Dealing with addiction
Father Sean Kilcawley, a priest of the Diocese of Lincoln, Neb., who serves as a theological advisor to the Integrity Restored apostolate, said sexual impurity and pornography obfuscates people’s spiritual vision. He also noted how porn has become normalized in society and permeates the culture, often turning up on billboards, commercials and as conversational items in television shows.
“If we want to be an evangelizing church, then the necessary first step is to remove pornography from our lives,” said Fr. Kilcawley, who runs support groups for men struggling with pornography; wives are included. Such support groups and counseling are often necessary because, Fr. Kilcawley explained, going to the sacrament of Reconciliation is usually not enough by itself to dislodge a porn habit.
“Men in those groups find a community that can support them while they’re trying to break free of pornography,” he said. “Being in a group can also help supply the kind of deep intimacy and friendship that they’re longing for.”
Matt Fradd, founder and executive director of the Porn Effect and Integrity Restored apostolates, believes that straightforward honesty about porn’s attraction is important to help the user break free of its snares.
“Porn is exciting. It feels good. We’re sexual beings. Our sexual drive is a profound motivating part of us,” said Fradd, who added that while pornography promises excitement, it always leaves its consumers empty and wanting more.
“The porn user needs to keep finding more and more shocking and perverse content in order for him or her to reach the same high,” Fradd said. “Instead of intimacy, we end up feeling more isolated. Instead of freedom, one often has the experience of feeling enslaved, addicted and out of control.”
Deeper Intervention
An increasing number of scientific studies are showing that viewing pornography, usually combined with masturbation, impacts the brain’s reward pathways and has a similar effect on an addict’s brain as cocaine or alcohol. After using porn, the user craves more and eventually seeks out extreme and violent forms of porn to achieve the same high.
For those reasons, Fradd said, deeper intervention is necessary to help the porn user overcome the habit. “We do want to give spiritual answers, but it’s not enough,” he said. “That’s analogous to saying to somebody exhibiting signs of clinical depression, ‘Have you tried praying more or meditating on the Joyful Mysteries?’ That’s great. We should say that, but that’s not enough.”

━━━━━━━━━━

**List of tasks:**
A) In the article on pornography addiction, what does Fr. Kilcawley say is usually not enough by itself to dislodge a porn habit?
B) Reproduce the passage of the article on pornography addiction starting at "Matt Fradd, founder" and ending at "and wanting more.".

━━━━━━━━━━

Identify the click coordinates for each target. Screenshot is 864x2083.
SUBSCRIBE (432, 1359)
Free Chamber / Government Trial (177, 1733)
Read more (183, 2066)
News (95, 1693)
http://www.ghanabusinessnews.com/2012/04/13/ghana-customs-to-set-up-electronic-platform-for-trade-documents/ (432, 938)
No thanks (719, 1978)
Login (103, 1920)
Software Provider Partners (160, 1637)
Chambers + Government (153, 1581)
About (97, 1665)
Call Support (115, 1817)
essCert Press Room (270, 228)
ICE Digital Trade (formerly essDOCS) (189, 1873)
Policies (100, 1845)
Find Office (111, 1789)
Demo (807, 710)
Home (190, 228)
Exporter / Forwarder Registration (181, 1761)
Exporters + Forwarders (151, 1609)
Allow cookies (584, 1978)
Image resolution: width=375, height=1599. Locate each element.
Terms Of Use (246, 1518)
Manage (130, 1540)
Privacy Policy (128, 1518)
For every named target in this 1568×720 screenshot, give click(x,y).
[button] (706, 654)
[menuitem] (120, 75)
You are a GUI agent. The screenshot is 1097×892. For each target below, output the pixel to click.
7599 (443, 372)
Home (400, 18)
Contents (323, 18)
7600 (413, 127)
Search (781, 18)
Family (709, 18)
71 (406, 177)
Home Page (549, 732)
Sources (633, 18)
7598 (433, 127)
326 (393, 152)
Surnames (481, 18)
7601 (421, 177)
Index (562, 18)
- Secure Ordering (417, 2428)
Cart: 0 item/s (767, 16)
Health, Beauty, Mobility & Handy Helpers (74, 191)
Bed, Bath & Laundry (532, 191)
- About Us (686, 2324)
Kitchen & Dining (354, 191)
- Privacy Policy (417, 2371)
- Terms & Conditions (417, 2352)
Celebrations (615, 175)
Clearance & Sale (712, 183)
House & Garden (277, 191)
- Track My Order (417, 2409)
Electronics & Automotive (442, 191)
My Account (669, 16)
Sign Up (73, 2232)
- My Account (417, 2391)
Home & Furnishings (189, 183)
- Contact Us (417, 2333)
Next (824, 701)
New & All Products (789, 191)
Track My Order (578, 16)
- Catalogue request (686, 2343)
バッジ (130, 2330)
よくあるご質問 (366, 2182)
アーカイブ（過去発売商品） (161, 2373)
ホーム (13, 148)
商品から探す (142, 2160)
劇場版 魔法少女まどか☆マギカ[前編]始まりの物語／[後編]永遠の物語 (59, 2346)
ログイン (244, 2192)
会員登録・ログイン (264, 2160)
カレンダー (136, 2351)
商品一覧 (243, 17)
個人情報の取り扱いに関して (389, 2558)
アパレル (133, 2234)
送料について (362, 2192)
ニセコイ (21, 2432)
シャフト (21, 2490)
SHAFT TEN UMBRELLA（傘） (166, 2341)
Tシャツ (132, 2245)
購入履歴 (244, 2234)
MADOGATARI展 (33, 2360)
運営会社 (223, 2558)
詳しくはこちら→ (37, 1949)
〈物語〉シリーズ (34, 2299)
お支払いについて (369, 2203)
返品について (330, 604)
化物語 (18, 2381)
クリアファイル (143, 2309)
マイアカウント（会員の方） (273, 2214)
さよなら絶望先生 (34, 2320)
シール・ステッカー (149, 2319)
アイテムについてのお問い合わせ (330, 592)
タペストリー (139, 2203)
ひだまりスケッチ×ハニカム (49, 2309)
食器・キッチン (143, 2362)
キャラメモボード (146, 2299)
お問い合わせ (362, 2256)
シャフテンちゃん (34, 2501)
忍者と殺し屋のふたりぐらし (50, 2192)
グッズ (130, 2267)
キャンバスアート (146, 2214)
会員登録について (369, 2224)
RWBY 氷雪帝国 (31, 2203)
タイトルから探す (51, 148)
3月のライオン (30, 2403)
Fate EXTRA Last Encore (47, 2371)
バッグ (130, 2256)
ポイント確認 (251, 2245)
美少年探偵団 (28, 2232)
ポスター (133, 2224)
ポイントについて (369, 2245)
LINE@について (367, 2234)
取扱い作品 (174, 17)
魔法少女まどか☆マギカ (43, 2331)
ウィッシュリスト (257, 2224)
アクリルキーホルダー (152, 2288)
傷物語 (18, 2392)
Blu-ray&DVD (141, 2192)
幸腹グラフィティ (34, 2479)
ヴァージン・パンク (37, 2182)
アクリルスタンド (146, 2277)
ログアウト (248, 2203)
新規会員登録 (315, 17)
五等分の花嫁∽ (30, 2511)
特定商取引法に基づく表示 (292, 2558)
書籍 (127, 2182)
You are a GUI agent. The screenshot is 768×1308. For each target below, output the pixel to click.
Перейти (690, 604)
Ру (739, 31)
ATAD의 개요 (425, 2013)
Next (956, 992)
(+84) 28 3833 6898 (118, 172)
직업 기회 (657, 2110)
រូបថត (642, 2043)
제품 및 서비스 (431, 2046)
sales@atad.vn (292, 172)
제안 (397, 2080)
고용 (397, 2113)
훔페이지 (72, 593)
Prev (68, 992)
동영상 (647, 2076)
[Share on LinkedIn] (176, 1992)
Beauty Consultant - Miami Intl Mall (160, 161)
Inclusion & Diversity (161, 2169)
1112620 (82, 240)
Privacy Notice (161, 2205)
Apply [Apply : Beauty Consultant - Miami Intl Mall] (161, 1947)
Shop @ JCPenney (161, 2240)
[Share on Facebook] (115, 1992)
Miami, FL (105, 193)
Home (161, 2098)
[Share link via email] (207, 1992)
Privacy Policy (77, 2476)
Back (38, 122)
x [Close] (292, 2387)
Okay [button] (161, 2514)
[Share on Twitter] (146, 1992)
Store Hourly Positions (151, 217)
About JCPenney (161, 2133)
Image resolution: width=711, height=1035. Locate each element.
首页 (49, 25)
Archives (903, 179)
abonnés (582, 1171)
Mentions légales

━━━━━━━━━━

**Expected outputs:**
A) Going to the sacrament of Reconciliation.

B)
Matt Fradd, founder and executive director of the Porn Effect and Integrity Restored apostolates, believes that straightforward honesty about porn’s attraction is important to help the user break free of its snares.
“Porn is exciting. It feels good. We’re sexual beings. Our sexual drive is a profound motivating part of us,” said Fradd, who added that while pornography promises excitement, it always leaves its consumers empty and wanting more.